### DIRECTIONS:
Exactly the lines from the opening of the data through the line containing "Click the WOL" should be reproduced, please, with nothing added.

━━━━

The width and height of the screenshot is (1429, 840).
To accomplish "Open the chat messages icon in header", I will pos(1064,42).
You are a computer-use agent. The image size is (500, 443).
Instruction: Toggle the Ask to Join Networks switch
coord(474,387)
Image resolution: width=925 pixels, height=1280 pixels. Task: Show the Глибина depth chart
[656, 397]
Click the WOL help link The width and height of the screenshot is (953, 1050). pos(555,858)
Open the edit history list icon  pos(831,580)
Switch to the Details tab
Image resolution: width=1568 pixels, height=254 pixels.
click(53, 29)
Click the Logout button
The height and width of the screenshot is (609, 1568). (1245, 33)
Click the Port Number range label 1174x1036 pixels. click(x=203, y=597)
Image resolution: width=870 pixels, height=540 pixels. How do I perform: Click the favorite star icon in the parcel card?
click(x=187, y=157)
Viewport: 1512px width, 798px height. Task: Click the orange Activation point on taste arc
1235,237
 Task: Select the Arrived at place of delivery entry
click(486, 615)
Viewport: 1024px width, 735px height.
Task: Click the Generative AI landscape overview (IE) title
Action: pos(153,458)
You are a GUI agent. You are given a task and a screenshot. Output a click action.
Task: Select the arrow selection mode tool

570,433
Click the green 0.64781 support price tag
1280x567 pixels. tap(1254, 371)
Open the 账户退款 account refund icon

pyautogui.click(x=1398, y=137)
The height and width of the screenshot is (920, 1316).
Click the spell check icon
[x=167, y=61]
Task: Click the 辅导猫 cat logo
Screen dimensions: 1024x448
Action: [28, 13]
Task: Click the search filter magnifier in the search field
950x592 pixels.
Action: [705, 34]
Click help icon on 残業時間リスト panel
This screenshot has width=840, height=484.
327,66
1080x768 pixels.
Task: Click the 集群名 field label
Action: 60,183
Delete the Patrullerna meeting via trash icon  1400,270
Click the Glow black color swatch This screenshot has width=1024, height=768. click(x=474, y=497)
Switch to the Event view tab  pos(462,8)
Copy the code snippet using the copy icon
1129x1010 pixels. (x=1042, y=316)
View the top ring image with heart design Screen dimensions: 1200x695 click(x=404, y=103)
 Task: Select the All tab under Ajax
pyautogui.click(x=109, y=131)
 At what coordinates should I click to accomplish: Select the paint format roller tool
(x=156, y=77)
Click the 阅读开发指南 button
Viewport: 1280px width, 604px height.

━━━━

### EXPECTED ANSWER:
The width and height of the screenshot is (1429, 840).
To accomplish "Open the chat messages icon in header", I will pos(1064,42).
You are a computer-use agent. The image size is (500, 443).
Instruction: Toggle the Ask to Join Networks switch
coord(474,387)
Image resolution: width=925 pixels, height=1280 pixels. Task: Show the Глибина depth chart
[656, 397]
Click the WOL help link The width and height of the screenshot is (953, 1050). pos(555,858)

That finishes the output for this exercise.